### EXCERPTED PASSAGE
········
Washington Post: Executive Order would have “catastrophic fiscal effects on programs including Social Security”
Following President Trump’s announcement of an executive order that would defund Social Security and Medicare, Washington Republicans have an obligation to state whether they support the President’s plan to rip these lifesaving programs away from American seniors in the middle of the COVID-19 pandemic.
Statement From DCCC Spokesperson Robyn Patterson
“We’re in the worst economic downturn since the Great Depression. The American people deserve to know if Washington Republicans support President Trump’s plan to defund Social Security and Medicare and deliver a devastating blow to seniors already reeling from this health and economic crisis. House Republicans can’t just sit on the sidelines as the President guts crucial lifelines that millions of Americans rely on while continuing to not prioritize those most hurt by the crisis.”
These attacks on Social Security and Medicare are not new. In 2017, House Republicans supported a plan to cut taxes for the rich while jeopardizing Social Security and Medicare.
IN CASE YOU MISSED IT…
President Trump pledged on Saturday to pursue a permanent cut to the payroll taxes that fund Social Security and Medicare if he wins reelection in November, a hard-to-accomplish political gambit that some experts see as a major headache for the future of the country’s entitlement programs.
········
### DATA SHOWN

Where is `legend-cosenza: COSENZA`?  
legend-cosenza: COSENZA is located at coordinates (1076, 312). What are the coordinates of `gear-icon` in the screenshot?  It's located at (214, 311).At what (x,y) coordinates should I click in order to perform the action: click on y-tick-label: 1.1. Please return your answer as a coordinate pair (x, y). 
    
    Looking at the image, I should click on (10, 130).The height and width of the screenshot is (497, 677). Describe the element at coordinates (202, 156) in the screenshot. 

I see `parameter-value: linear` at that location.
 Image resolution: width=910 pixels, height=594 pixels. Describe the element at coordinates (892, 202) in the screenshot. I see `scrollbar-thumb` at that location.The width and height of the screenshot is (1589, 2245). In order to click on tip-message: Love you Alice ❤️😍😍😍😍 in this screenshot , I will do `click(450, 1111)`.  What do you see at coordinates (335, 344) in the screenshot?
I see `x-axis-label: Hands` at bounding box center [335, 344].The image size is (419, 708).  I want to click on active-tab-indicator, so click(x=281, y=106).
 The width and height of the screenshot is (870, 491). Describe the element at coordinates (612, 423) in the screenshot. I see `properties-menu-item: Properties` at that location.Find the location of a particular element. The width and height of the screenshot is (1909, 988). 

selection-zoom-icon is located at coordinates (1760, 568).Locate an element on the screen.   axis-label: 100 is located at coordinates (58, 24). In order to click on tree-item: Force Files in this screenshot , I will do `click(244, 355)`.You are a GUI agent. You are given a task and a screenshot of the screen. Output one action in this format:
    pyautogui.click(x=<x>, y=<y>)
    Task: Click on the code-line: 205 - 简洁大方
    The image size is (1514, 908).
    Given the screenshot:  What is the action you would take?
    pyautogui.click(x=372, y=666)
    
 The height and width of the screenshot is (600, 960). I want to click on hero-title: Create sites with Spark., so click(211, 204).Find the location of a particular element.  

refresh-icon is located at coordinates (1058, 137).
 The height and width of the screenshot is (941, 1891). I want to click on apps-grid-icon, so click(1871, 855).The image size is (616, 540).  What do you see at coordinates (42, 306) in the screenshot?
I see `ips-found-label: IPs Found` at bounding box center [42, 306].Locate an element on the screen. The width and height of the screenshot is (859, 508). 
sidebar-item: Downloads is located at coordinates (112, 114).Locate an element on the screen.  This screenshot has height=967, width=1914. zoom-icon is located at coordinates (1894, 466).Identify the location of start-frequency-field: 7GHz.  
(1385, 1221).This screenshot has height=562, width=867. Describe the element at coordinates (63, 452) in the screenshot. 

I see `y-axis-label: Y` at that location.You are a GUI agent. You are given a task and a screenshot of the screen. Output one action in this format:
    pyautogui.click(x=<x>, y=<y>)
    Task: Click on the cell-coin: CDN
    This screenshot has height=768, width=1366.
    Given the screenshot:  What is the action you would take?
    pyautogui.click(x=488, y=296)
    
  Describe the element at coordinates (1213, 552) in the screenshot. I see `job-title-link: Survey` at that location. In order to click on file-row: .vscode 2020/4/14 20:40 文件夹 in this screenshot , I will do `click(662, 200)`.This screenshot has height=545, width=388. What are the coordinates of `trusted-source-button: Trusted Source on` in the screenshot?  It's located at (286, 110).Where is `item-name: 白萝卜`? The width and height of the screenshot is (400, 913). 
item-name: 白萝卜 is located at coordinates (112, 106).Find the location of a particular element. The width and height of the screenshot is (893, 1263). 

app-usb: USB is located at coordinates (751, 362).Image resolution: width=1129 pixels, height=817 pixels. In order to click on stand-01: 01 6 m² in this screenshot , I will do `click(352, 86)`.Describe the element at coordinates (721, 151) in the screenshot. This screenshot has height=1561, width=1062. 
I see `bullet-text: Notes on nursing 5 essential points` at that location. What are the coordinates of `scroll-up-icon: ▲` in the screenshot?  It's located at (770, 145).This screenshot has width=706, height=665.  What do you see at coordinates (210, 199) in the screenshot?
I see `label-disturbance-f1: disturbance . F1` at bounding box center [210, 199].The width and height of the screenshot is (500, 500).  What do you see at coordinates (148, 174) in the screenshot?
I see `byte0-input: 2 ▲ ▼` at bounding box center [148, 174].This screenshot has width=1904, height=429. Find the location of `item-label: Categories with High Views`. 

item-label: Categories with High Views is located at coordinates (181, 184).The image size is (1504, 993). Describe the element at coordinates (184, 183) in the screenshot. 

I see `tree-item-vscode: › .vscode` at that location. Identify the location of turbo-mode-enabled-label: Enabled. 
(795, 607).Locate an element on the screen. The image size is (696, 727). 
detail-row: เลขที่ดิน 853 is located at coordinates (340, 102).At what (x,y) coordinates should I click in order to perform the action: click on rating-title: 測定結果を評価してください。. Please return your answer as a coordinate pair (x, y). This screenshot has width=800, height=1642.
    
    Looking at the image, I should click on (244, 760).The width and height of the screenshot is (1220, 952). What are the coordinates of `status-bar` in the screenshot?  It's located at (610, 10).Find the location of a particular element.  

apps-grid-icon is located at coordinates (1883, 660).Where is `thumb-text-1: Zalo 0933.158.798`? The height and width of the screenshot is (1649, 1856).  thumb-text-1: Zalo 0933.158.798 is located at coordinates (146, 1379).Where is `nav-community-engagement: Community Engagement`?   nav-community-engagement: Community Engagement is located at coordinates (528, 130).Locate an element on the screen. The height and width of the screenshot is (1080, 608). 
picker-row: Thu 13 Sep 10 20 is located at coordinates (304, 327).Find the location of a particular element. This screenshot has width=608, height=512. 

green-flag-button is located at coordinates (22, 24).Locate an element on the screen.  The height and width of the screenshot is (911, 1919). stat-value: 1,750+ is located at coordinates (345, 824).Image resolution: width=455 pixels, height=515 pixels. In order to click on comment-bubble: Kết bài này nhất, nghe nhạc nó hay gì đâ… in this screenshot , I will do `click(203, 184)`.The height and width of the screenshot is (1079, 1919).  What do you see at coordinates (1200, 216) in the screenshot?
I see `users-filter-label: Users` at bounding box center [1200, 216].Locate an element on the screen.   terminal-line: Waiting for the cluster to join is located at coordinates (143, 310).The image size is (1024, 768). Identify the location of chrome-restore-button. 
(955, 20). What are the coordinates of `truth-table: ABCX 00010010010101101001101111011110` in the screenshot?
········
### PROBLEM A
From the press release on the executive order, copy the words from "Following President Trump’s" up to and including "the COVID-19 pandemic.".
### PROBLEM B
Answer these questions using the press release on the executive order:
(i) Who is the spokesperson whose statement is quoted?
(ii) In what year did House Republicans support a plan to cut taxes for the rich?
(iii) On what day did President Trump pledge to pursue a permanent payroll tax cut?
### PROBLEM C
Extend the press release on the executive order past its last sentence.

### FINAL ANSWER A
Following President Trump’s announcement of an executive order that would defund Social Security and Medicare, Washington Republicans have an obligation to state whether they support the President’s plan to rip these lifesaving programs away from American seniors in the middle of the COVID-19 pandemic.

### FINAL ANSWER B
(i) Robyn Patterson, the DCCC spokesperson.
(ii) 2017.
(iii) Saturday.

### FINAL ANSWER C
In doing so, though, Trump would be embarking on a fraught process that could have catastrophic fiscal effects on programs including Social Security, which watchdogs recently have warned is in dire financial straights, expected next year to have costs that exceed its total incomes.
Shortly after Trump issued his directive, the AARP raised a series of potential problems created by the president’s order, including for employers who have to track the deferred taxes and new economic anxieties for the nation’s retirees.
“Social Security is more crucial than ever as Americans face the one-two punch of the coronavirus’s health and economic consequences,” Nancy LeMond, the group’s executive vice president, said in a statement. “But, this approach exacerbates people’s already-heightened fears and concerns about their financial and retirement security.”